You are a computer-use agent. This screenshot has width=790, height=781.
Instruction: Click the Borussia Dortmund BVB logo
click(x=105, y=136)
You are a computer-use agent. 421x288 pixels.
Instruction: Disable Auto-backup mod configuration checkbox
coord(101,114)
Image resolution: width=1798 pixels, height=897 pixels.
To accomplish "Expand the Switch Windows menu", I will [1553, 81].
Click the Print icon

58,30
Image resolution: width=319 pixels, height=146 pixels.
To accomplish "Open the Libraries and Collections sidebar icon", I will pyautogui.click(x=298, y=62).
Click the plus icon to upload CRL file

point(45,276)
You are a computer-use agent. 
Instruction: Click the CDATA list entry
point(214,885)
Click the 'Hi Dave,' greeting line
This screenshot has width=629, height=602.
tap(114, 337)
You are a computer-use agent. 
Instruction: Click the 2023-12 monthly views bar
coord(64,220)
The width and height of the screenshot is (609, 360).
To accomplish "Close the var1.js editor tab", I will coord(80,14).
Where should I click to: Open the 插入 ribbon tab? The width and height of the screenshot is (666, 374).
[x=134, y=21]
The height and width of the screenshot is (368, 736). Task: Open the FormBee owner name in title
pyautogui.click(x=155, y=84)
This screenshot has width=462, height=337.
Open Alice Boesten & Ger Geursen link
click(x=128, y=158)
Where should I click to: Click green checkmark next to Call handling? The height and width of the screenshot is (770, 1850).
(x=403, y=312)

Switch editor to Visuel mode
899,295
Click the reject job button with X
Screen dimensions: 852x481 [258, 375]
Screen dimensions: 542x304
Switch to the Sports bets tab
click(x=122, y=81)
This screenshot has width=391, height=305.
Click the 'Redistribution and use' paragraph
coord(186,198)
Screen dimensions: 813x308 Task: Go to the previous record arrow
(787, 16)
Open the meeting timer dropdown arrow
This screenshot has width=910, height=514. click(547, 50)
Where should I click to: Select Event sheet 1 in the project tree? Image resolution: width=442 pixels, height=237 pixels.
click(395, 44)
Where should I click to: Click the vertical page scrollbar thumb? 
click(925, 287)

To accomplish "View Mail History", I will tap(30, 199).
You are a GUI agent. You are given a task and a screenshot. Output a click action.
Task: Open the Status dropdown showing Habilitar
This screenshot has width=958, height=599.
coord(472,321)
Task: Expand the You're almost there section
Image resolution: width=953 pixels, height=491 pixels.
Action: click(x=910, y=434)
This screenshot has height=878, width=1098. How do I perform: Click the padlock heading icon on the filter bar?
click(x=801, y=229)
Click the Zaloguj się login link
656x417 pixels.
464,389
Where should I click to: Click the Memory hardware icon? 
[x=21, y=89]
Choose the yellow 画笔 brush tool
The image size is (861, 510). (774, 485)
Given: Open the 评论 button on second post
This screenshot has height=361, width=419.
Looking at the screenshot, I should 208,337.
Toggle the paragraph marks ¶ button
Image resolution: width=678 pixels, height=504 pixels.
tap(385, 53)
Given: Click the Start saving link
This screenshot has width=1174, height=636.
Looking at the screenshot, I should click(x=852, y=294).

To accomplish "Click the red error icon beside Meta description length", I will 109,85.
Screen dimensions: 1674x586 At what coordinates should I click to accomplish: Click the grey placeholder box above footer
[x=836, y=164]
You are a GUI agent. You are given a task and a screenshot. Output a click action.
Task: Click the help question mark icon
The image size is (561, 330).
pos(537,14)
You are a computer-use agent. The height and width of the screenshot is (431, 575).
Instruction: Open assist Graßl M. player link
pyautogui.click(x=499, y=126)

========================================================================

> **Directions**: The answer must be the full listing, written out word for word.

> **Answer for the task**:
You are a computer-use agent. This screenshot has width=790, height=781.
Instruction: Click the Borussia Dortmund BVB logo
click(x=105, y=136)
You are a computer-use agent. 421x288 pixels.
Instruction: Disable Auto-backup mod configuration checkbox
coord(101,114)
Image resolution: width=1798 pixels, height=897 pixels.
To accomplish "Expand the Switch Windows menu", I will [1553, 81].
Click the Print icon

58,30
Image resolution: width=319 pixels, height=146 pixels.
To accomplish "Open the Libraries and Collections sidebar icon", I will pyautogui.click(x=298, y=62).
Click the plus icon to upload CRL file

point(45,276)
You are a computer-use agent. 
Instruction: Click the CDATA list entry
point(214,885)
Click the 'Hi Dave,' greeting line
This screenshot has width=629, height=602.
tap(114, 337)
You are a computer-use agent. 
Instruction: Click the 2023-12 monthly views bar
coord(64,220)
The width and height of the screenshot is (609, 360).
To accomplish "Close the var1.js editor tab", I will coord(80,14).
Where should I click to: Open the 插入 ribbon tab? The width and height of the screenshot is (666, 374).
[x=134, y=21]
The height and width of the screenshot is (368, 736). Task: Open the FormBee owner name in title
pyautogui.click(x=155, y=84)
This screenshot has width=462, height=337.
Open Alice Boesten & Ger Geursen link
click(x=128, y=158)
Where should I click to: Click green checkmark next to Call handling? The height and width of the screenshot is (770, 1850).
(x=403, y=312)

Switch editor to Visuel mode
899,295
Click the reject job button with X
Screen dimensions: 852x481 [258, 375]
Screen dimensions: 542x304
Switch to the Sports bets tab
click(x=122, y=81)
This screenshot has width=391, height=305.
Click the 'Redistribution and use' paragraph
coord(186,198)
Screen dimensions: 813x308 Task: Go to the previous record arrow
(787, 16)
Open the meeting timer dropdown arrow
This screenshot has width=910, height=514. click(547, 50)
Where should I click to: Select Event sheet 1 in the project tree? Image resolution: width=442 pixels, height=237 pixels.
click(395, 44)
Where should I click to: Click the vertical page scrollbar thumb? 
click(925, 287)

To accomplish "View Mail History", I will tap(30, 199).
You are a GUI agent. You are given a task and a screenshot. Output a click action.
Task: Open the Status dropdown showing Habilitar
This screenshot has width=958, height=599.
coord(472,321)
Task: Expand the You're almost there section
Image resolution: width=953 pixels, height=491 pixels.
Action: click(x=910, y=434)
This screenshot has height=878, width=1098. How do I perform: Click the padlock heading icon on the filter bar?
click(x=801, y=229)
Click the Zaloguj się login link
656x417 pixels.
464,389
Where should I click to: Click the Memory hardware icon? 
[x=21, y=89]
Choose the yellow 画笔 brush tool
The image size is (861, 510). (774, 485)
Given: Open the 评论 button on second post
This screenshot has height=361, width=419.
Looking at the screenshot, I should 208,337.
Toggle the paragraph marks ¶ button
Image resolution: width=678 pixels, height=504 pixels.
tap(385, 53)
Given: Click the Start saving link
This screenshot has width=1174, height=636.
Looking at the screenshot, I should click(x=852, y=294).

To accomplish "Click the red error icon beside Meta description length", I will 109,85.
Screen dimensions: 1674x586 At what coordinates should I click to accomplish: Click the grey placeholder box above footer
[x=836, y=164]
You are a GUI agent. You are given a task and a screenshot. Output a click action.
Task: Click the help question mark icon
The image size is (561, 330).
pos(537,14)
You are a computer-use agent. The height and width of the screenshot is (431, 575).
Instruction: Open assist Graßl M. player link
pyautogui.click(x=499, y=126)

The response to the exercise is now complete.